Ein alter Streit ist in dieser Woche wieder aufgeflammt - Irans Präsident Mahmud Ahmadinejad und Qatars Emir Sheikh Hamad streiten sich öffentlich über den Namen des Meeres zwischen ihren Staaten. Bei Geographen und in westlichen Atlanten ist das Gewässer als Persischer Golf bekannt - die Araber ziehen es vor, das Meer "Khaleej al-Arab", also Arabischen Golf zu nennen.

Bei der Empfangszeremonie für den Herrscher Qatars, Sheik Hamad bin Khalifa al-Thani, wurden die Zwistigkeiten über die korrekte Bezeichnung einmal mehr öffentlich, so das staatliche iranische Radio. Der Emir soll demnach als höflicher Gast erklärt haben, er hoffe das iranische Nationalteam werde der gesamten "Arabisch-Persischen-Golfregion" während der Fussball-Weltmeisterschaft in Deutschland Stolz bringen. Daraufhin soll Ahmedinejad geantwortet haben.: "Ich glaube sie haben es an der Schule als `Persischer Golf´kennengelernt."
Um die Spannung aus dem Gespräch zu nehmen habe Hamad daraufhin erklärt, "der Golf gehört allen Anrainerstaaten."

Die schnelle Replik Ahmadinejads unterstreicht die Bemühungen Teherans, die Bezeichnung "Persischer Golf" vor jenen zu schützen, die sich für den Namen "Arabischer Golf" starkmachen. Als 2004 der Atlas des "National Geographic" sich erdreistete neben die althergebrachte Bezeichnung "Persischer Golf" den Namen "Arabischer Golf" in Klammern zu setzen, war die Bestürzung in iranischen Regierungskreisen groß. Die Atlas-Ausgabe wurde verboten und Mitarbeitern des National Geographic die Einreise in den Iran verweigert.

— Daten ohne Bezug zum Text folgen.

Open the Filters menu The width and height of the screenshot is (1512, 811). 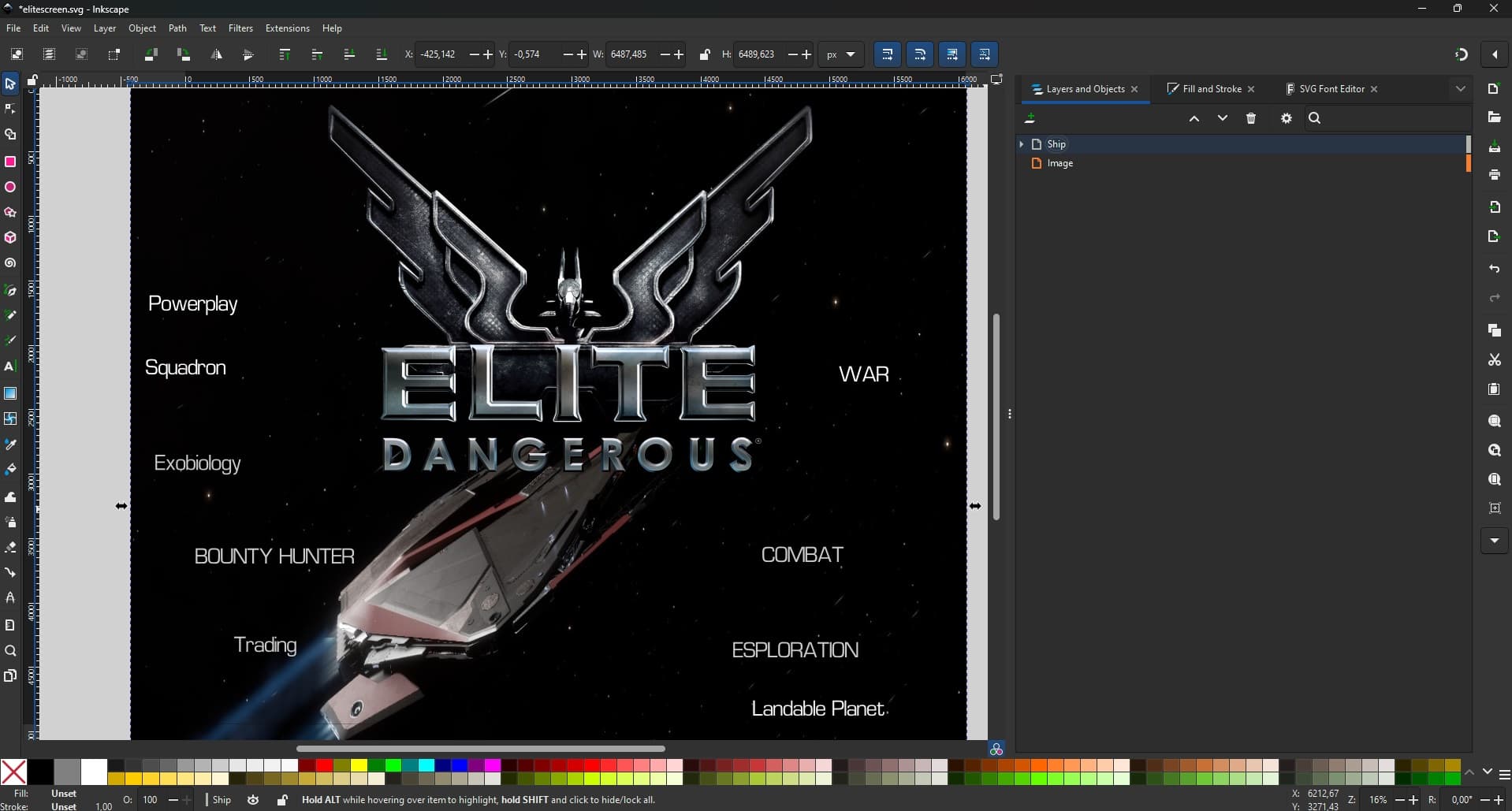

Historisch ist das Gewässer als Persischer Golf bekannt, doch pan-arabische Nationalisten wie Gamal Abdel Nasser oder auch später Saddam Hussein forderten eine Umbenennung in "Arabischer Golf". Der Iran droht derzeit mit einem Boykott der Asien-Spiele in diesem Jahr, sollte das Gastgeberland Qatar weiterhin mit der Bezeichnung "Arabischer Golf" werben.